[Data under study Boundary: Start]
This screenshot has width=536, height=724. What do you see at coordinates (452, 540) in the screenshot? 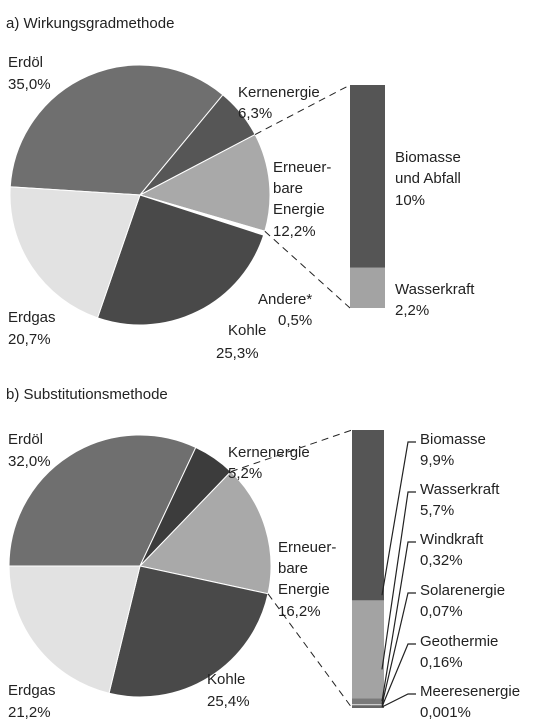
I see `breakdown-label: Windkraft` at bounding box center [452, 540].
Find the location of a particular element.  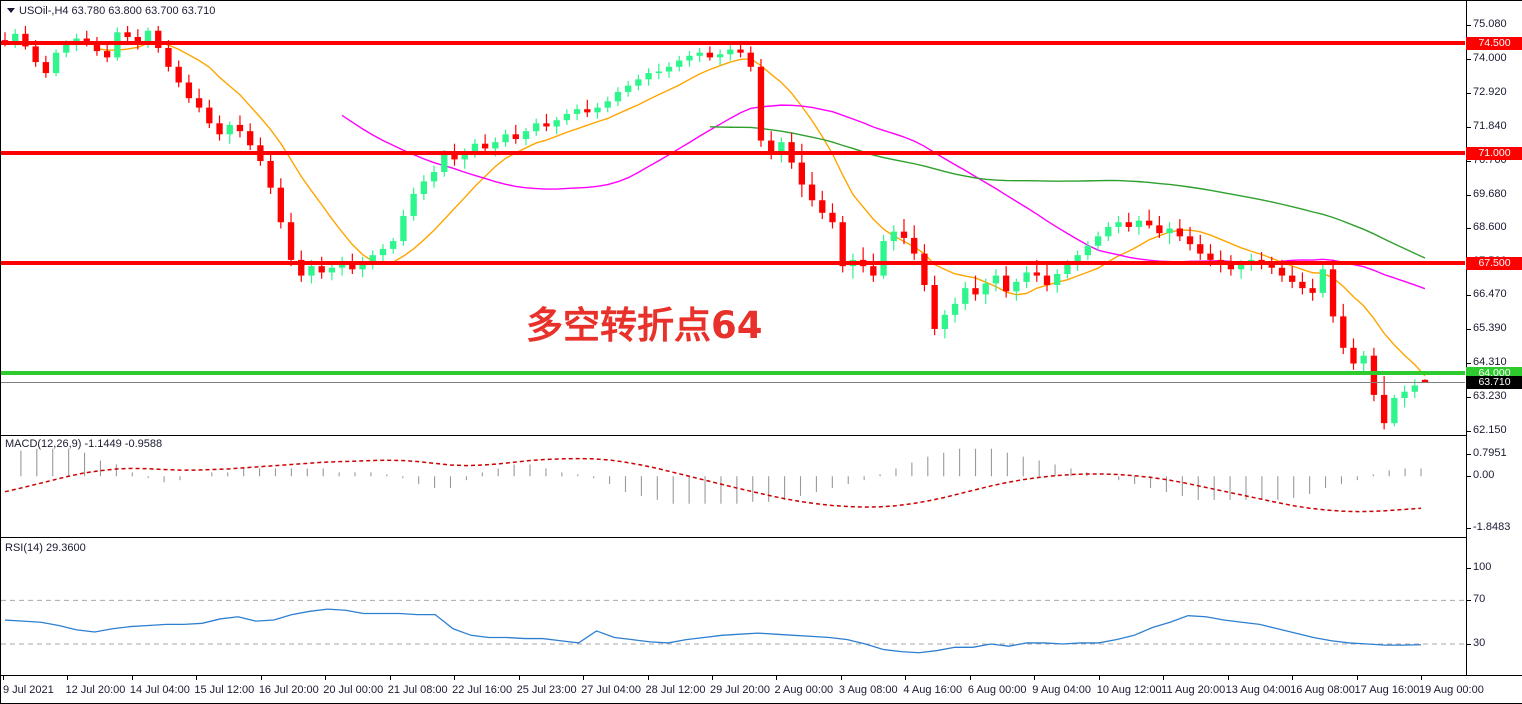

time-tick-label: 4 Aug 16:00 is located at coordinates (933, 690).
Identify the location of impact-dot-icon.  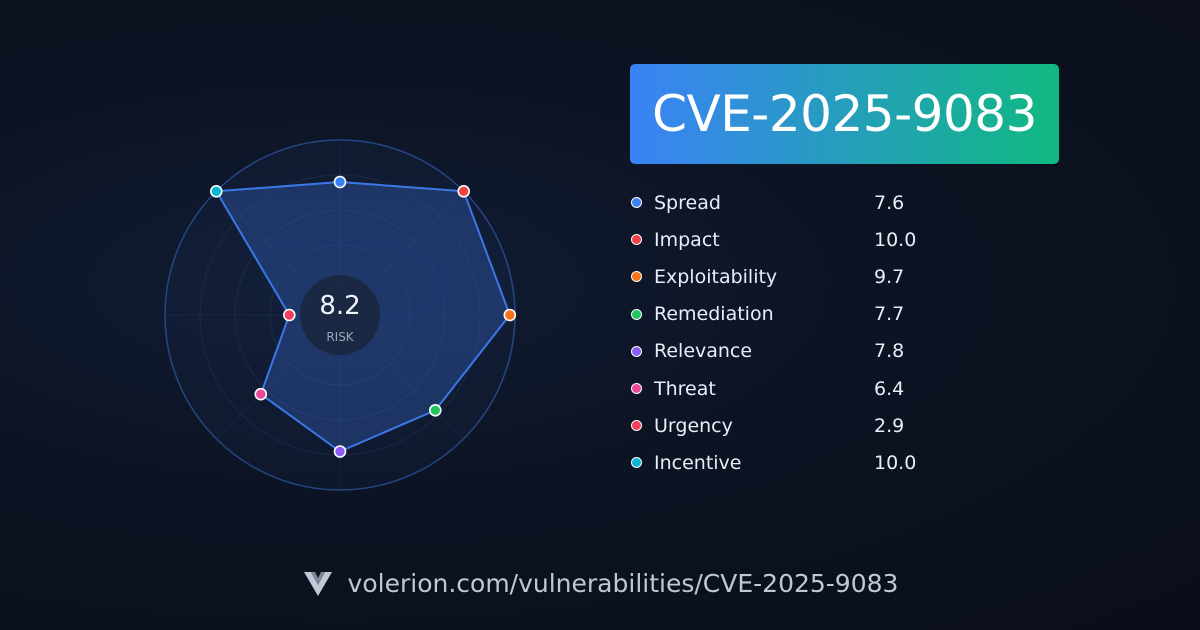
(636, 240).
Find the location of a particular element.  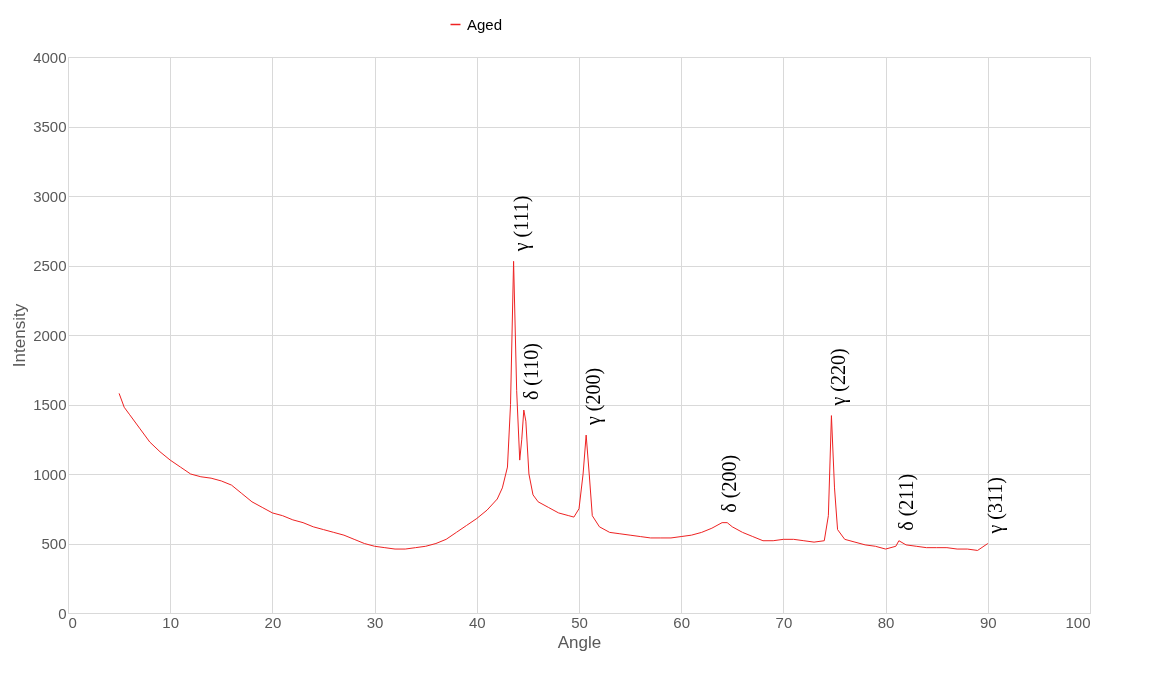

y-tick-label: 2000 is located at coordinates (50, 335).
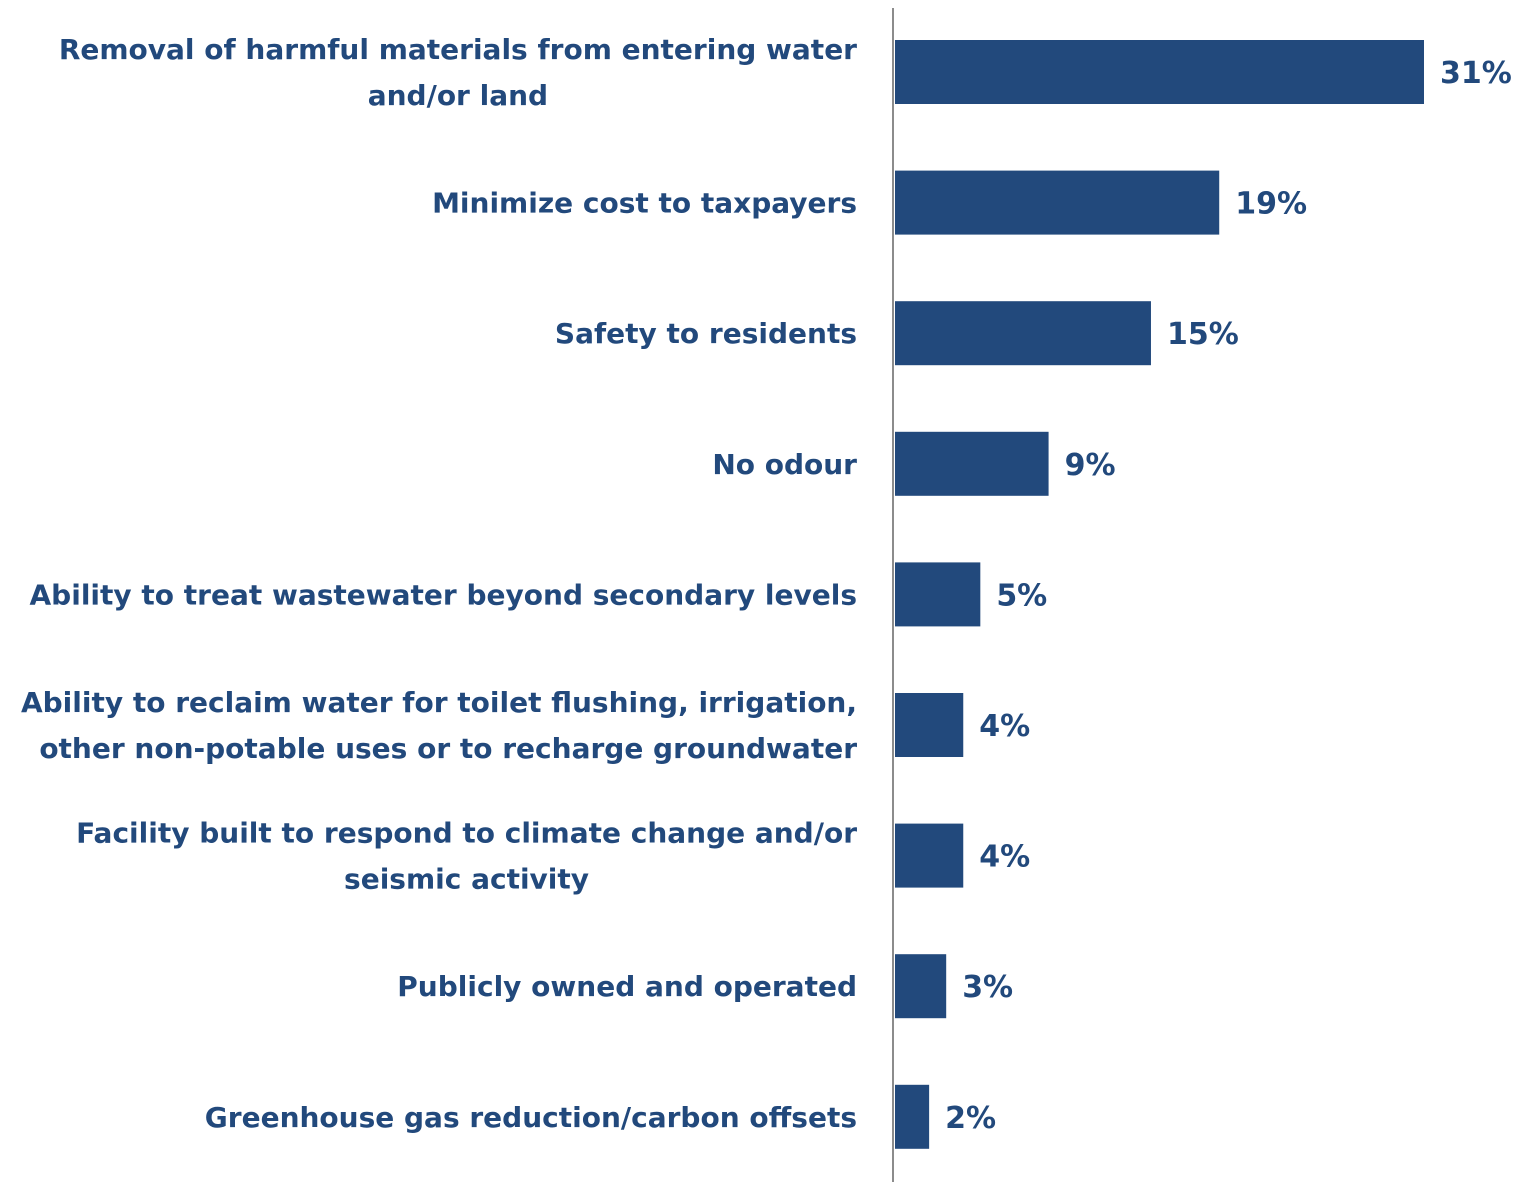  Describe the element at coordinates (1022, 596) in the screenshot. I see `value-label-4: 5%` at that location.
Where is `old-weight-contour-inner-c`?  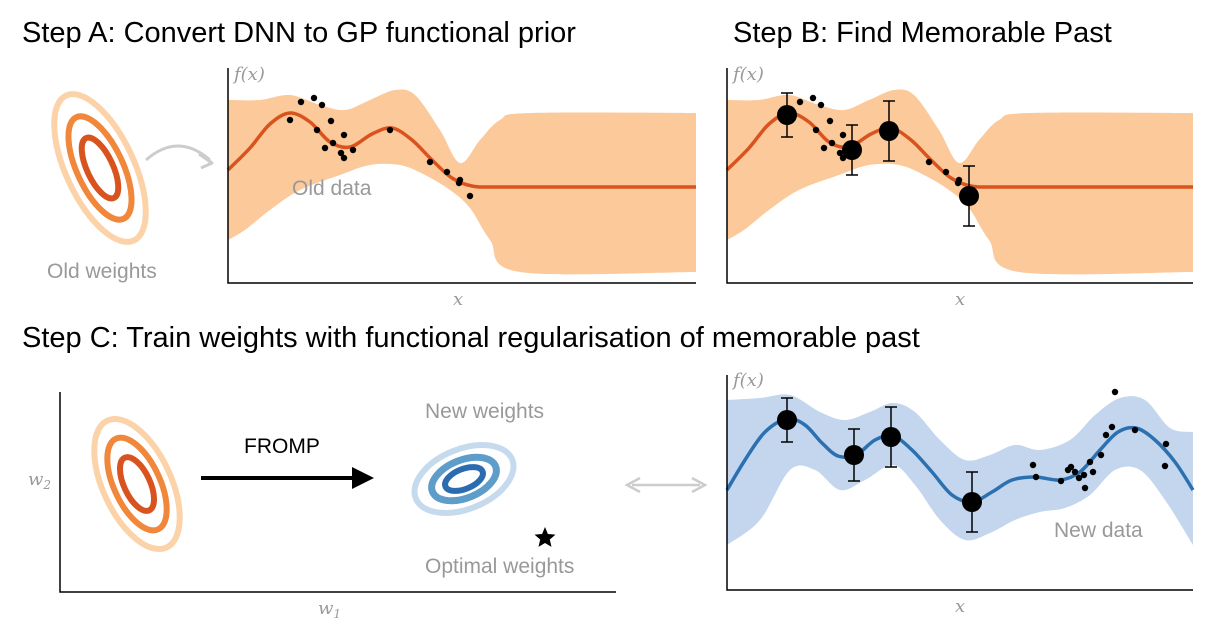 old-weight-contour-inner-c is located at coordinates (137, 484).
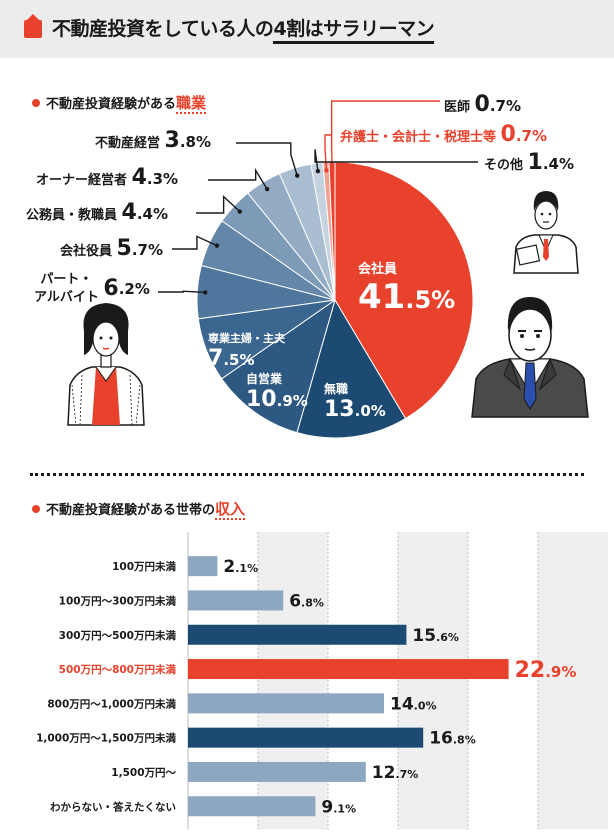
[Data under study Boundary: End]
Assignment ::
Quote everything from the start of the rows down to the line containing "time-tick-label: 4 Aug", both ends included, and leave the pictures out of your answer.

Solution to this task ::
This screenshot has width=536, height=724. What do you see at coordinates (452, 540) in the screenshot? 
I see `breakdown-label: Windkraft` at bounding box center [452, 540].
Find the location of a particular element.  

time-tick-label: 4 Aug 16:00 is located at coordinates (933, 690).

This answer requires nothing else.